Department of Fish and Wildlife officials say they have confirmed outbreaks of "adenovirus hemorrhagic disease" in deer across several Northern California counties, including Napa, Santa Clara, Sonoma, Tehama and Yolo counties. The disease is typically fatal to deer and can be spread by animals in close contact with each other. The virus is not known to affect humans, pets, or domestic livestock.
Adenovirus hemorrhagic disease, or CdAdV-1, isn't new. In 1993-1994, an outbreak of the virus was reported in black-tailed deer and mule deer in 18 counties. Since that outbreak, the virus has been identified as the cause of sporadic and widespread hemorrhagic disease in deer in California and other western states.
The disease causes excessive salivation (drooling or foaming at the mouth), diarrhea, regurgitation, or seizures in infected deer, however, those animals infected are often found dead with obvious symptoms, sometimes near water.
Deer fawns are at the greatest risk of the disease, according to CDFW.
Officials say feeding deer can cause the animal to gather and spread the virus to each other.
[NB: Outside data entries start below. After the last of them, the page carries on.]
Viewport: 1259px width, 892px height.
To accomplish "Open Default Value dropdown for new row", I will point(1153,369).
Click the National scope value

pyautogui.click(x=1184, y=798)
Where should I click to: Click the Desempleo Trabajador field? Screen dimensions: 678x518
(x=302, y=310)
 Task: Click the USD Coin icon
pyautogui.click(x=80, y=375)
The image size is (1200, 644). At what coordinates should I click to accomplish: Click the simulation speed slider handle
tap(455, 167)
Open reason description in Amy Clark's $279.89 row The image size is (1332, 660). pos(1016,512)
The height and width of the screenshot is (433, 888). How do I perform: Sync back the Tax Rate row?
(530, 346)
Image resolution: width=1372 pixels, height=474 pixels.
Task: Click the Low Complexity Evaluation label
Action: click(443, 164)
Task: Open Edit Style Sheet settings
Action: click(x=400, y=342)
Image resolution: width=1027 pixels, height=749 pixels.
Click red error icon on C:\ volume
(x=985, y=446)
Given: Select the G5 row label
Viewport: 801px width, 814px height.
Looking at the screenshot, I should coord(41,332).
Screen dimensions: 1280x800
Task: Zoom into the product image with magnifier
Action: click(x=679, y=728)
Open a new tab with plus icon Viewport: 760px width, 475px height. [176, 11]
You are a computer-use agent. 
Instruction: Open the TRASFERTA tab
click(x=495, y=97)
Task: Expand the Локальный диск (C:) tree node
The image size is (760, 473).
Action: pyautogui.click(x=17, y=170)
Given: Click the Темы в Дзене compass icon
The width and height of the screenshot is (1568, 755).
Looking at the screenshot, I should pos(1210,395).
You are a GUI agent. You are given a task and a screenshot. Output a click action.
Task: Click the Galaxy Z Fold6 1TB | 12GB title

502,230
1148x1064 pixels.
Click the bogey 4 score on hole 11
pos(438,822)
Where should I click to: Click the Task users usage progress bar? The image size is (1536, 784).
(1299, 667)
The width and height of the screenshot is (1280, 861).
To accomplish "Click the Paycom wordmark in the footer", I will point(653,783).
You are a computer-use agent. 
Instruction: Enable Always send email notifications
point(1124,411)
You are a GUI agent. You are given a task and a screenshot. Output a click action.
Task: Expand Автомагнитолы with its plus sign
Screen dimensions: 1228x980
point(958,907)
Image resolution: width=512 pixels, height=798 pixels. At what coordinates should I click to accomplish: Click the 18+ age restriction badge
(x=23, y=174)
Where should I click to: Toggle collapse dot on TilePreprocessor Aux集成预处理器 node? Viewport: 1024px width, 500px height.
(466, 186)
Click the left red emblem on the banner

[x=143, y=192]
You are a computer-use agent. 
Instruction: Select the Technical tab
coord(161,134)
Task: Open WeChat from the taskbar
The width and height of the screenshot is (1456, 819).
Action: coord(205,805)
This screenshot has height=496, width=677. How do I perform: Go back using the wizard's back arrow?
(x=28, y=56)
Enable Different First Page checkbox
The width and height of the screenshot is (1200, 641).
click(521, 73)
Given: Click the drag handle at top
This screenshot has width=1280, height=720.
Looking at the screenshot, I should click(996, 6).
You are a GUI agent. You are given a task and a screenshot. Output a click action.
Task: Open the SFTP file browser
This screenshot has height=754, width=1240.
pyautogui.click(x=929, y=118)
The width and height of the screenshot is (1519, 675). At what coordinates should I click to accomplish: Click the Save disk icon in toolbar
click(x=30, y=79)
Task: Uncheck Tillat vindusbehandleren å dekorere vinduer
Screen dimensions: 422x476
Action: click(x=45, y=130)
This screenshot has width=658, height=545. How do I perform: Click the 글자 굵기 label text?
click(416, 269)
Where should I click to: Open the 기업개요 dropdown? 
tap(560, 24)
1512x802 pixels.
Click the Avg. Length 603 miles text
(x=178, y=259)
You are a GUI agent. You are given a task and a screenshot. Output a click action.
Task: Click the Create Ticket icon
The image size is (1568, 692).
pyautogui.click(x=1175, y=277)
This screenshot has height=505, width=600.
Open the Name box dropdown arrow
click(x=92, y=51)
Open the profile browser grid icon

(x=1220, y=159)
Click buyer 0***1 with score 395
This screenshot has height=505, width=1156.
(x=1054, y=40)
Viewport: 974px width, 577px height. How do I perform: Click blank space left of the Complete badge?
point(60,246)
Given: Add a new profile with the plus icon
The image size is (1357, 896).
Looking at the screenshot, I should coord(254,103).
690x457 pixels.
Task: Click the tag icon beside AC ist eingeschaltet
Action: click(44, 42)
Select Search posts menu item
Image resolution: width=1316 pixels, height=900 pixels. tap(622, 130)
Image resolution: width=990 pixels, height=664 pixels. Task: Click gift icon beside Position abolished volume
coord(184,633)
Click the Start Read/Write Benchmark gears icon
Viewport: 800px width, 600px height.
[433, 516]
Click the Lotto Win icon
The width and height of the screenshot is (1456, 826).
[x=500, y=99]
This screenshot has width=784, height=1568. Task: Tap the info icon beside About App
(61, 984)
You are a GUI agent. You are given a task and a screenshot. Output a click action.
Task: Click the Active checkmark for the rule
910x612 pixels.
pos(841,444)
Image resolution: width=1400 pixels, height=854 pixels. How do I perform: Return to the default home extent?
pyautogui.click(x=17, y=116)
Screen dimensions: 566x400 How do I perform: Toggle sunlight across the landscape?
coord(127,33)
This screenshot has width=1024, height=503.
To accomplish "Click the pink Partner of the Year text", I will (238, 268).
"Providing attractants for deer – food, salt licks or even water – is against the law for good reason," said Brandon Munk, senior wildlife veterinarian with CDFW’s Wildlife Investigations Laboratory. "Because these artificial attractants can congregate animals and promote the spread of disease, it’s particularly imperative to leave wildlife alone during an outbreak. There is no cure or vaccine for this disease, so our best management strategies right now are to track it carefully, and to take preventative measures to limit the spread."
People can help officials track and study the disease by reporting sightings of sick or dead deer.